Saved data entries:
----

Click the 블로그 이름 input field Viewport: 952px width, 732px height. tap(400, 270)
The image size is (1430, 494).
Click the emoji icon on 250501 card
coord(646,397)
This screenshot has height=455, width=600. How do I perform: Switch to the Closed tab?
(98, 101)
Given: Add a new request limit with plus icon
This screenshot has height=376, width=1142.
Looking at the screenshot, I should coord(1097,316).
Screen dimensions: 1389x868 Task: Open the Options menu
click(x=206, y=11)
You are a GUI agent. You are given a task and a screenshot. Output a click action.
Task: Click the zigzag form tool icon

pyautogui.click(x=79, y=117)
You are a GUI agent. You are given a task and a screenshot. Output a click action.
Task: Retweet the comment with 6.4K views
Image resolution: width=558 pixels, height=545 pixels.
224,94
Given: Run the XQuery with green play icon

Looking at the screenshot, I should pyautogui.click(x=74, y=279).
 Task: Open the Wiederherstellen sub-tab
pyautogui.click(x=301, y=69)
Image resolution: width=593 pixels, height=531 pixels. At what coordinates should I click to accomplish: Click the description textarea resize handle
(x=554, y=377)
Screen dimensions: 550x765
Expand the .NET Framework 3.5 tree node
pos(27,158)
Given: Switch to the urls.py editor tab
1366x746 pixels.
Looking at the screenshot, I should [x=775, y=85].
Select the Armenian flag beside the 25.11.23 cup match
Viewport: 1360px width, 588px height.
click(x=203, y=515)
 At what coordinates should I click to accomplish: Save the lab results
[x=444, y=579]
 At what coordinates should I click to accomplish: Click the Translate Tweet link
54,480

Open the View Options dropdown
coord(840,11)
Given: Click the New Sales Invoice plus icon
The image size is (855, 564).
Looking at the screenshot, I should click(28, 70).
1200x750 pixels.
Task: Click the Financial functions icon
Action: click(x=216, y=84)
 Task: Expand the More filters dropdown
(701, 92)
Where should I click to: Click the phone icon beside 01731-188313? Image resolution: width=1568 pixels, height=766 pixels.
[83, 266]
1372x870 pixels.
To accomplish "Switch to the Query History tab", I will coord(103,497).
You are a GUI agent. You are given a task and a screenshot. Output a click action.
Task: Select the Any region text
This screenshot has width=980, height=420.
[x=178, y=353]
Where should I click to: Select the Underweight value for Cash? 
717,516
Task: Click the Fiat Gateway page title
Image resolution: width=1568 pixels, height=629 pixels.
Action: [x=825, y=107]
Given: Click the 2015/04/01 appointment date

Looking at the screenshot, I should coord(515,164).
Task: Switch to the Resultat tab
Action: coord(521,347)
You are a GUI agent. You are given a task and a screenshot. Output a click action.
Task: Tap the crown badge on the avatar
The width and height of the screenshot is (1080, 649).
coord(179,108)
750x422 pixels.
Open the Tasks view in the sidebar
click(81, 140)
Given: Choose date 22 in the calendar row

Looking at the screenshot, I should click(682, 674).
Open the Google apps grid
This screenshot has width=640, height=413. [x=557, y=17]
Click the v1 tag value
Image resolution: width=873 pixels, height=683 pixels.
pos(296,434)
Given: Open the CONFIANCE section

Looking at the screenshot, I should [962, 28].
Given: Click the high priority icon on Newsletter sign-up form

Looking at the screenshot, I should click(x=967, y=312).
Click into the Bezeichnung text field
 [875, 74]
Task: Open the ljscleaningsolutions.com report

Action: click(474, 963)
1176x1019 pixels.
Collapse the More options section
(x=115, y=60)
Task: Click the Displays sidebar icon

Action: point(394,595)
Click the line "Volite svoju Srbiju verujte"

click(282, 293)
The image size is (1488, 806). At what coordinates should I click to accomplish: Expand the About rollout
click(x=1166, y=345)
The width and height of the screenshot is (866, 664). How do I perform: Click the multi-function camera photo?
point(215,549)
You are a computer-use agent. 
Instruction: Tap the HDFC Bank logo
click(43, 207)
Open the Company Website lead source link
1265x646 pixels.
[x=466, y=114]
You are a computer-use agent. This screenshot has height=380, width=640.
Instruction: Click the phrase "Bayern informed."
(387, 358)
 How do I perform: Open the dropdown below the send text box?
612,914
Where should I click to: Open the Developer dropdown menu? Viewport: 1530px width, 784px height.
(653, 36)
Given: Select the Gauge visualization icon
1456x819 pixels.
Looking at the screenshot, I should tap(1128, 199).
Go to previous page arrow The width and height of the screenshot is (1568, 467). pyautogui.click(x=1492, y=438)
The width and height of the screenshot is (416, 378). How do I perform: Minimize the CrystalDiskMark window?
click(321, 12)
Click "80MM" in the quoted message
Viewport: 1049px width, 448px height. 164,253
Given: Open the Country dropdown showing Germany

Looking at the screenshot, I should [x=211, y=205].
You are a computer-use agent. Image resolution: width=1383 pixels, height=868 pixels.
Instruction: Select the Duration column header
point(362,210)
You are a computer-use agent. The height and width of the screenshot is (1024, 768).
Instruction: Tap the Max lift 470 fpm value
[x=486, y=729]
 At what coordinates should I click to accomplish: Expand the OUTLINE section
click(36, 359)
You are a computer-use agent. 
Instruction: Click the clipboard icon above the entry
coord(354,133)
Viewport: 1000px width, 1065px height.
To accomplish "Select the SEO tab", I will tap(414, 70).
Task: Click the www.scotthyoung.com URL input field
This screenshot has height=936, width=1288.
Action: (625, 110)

----

WHAT THE EXERCISE ASKS:
Return the records in full. Omit nothing.

RESPONSE BELOW:
Click the 블로그 이름 input field Viewport: 952px width, 732px height. tap(400, 270)
The image size is (1430, 494).
Click the emoji icon on 250501 card
coord(646,397)
This screenshot has height=455, width=600. How do I perform: Switch to the Closed tab?
(98, 101)
Given: Add a new request limit with plus icon
This screenshot has height=376, width=1142.
Looking at the screenshot, I should coord(1097,316).
Screen dimensions: 1389x868 Task: Open the Options menu
click(x=206, y=11)
You are a GUI agent. You are given a task and a screenshot. Output a click action.
Task: Click the zigzag form tool icon

pyautogui.click(x=79, y=117)
You are a GUI agent. You are given a task and a screenshot. Output a click action.
Task: Retweet the comment with 6.4K views
Image resolution: width=558 pixels, height=545 pixels.
224,94
Given: Run the XQuery with green play icon

Looking at the screenshot, I should pyautogui.click(x=74, y=279).
 Task: Open the Wiederherstellen sub-tab
pyautogui.click(x=301, y=69)
Image resolution: width=593 pixels, height=531 pixels. At what coordinates should I click to accomplish: Click the description textarea resize handle
(x=554, y=377)
Screen dimensions: 550x765
Expand the .NET Framework 3.5 tree node
pos(27,158)
Given: Switch to the urls.py editor tab
1366x746 pixels.
Looking at the screenshot, I should [x=775, y=85].
Select the Armenian flag beside the 25.11.23 cup match
Viewport: 1360px width, 588px height.
click(x=203, y=515)
 At what coordinates should I click to accomplish: Save the lab results
[x=444, y=579]
 At what coordinates should I click to accomplish: Click the Translate Tweet link
54,480

Open the View Options dropdown
coord(840,11)
Given: Click the New Sales Invoice plus icon
The image size is (855, 564).
Looking at the screenshot, I should click(28, 70).
1200x750 pixels.
Task: Click the Financial functions icon
Action: click(x=216, y=84)
 Task: Expand the More filters dropdown
(701, 92)
Where should I click to: Click the phone icon beside 01731-188313? Image resolution: width=1568 pixels, height=766 pixels.
[83, 266]
1372x870 pixels.
To accomplish "Switch to the Query History tab", I will coord(103,497).
You are a GUI agent. You are given a task and a screenshot. Output a click action.
Task: Select the Any region text
This screenshot has width=980, height=420.
[x=178, y=353]
Where should I click to: Select the Underweight value for Cash? 
717,516
Task: Click the Fiat Gateway page title
Image resolution: width=1568 pixels, height=629 pixels.
Action: [x=825, y=107]
Given: Click the 2015/04/01 appointment date

Looking at the screenshot, I should coord(515,164).
Task: Switch to the Resultat tab
Action: coord(521,347)
You are a GUI agent. You are given a task and a screenshot. Output a click action.
Task: Tap the crown badge on the avatar
The width and height of the screenshot is (1080, 649).
coord(179,108)
750x422 pixels.
Open the Tasks view in the sidebar
click(81, 140)
Given: Choose date 22 in the calendar row

Looking at the screenshot, I should click(682, 674).
Open the Google apps grid
This screenshot has width=640, height=413. [x=557, y=17]
Click the v1 tag value
Image resolution: width=873 pixels, height=683 pixels.
pos(296,434)
Given: Open the CONFIANCE section

Looking at the screenshot, I should [962, 28].
Given: Click the high priority icon on Newsletter sign-up form

Looking at the screenshot, I should click(x=967, y=312).
Click into the Bezeichnung text field
 [875, 74]
Task: Open the ljscleaningsolutions.com report

Action: click(474, 963)
1176x1019 pixels.
Collapse the More options section
(x=115, y=60)
Task: Click the Displays sidebar icon

Action: point(394,595)
Click the line "Volite svoju Srbiju verujte"

click(282, 293)
The image size is (1488, 806). At what coordinates should I click to accomplish: Expand the About rollout
click(x=1166, y=345)
The width and height of the screenshot is (866, 664). How do I perform: Click the multi-function camera photo?
point(215,549)
You are a computer-use agent. 
Instruction: Tap the HDFC Bank logo
click(43, 207)
Open the Company Website lead source link
1265x646 pixels.
[x=466, y=114]
You are a computer-use agent. This screenshot has height=380, width=640.
Instruction: Click the phrase "Bayern informed."
(387, 358)
 How do I perform: Open the dropdown below the send text box?
612,914
Where should I click to: Open the Developer dropdown menu? Viewport: 1530px width, 784px height.
(653, 36)
Given: Select the Gauge visualization icon
1456x819 pixels.
Looking at the screenshot, I should tap(1128, 199).
Go to previous page arrow The width and height of the screenshot is (1568, 467). pyautogui.click(x=1492, y=438)
The width and height of the screenshot is (416, 378). How do I perform: Minimize the CrystalDiskMark window?
click(321, 12)
Click "80MM" in the quoted message
Viewport: 1049px width, 448px height. 164,253
Given: Open the Country dropdown showing Germany

Looking at the screenshot, I should [x=211, y=205].
You are a computer-use agent. Image resolution: width=1383 pixels, height=868 pixels.
Instruction: Select the Duration column header
point(362,210)
You are a computer-use agent. The height and width of the screenshot is (1024, 768).
Instruction: Tap the Max lift 470 fpm value
[x=486, y=729]
 At what coordinates should I click to accomplish: Expand the OUTLINE section
click(36, 359)
You are a computer-use agent. 
Instruction: Click the clipboard icon above the entry
coord(354,133)
Viewport: 1000px width, 1065px height.
To accomplish "Select the SEO tab", I will tap(414, 70).
Task: Click the www.scotthyoung.com URL input field
This screenshot has height=936, width=1288.
Action: (625, 110)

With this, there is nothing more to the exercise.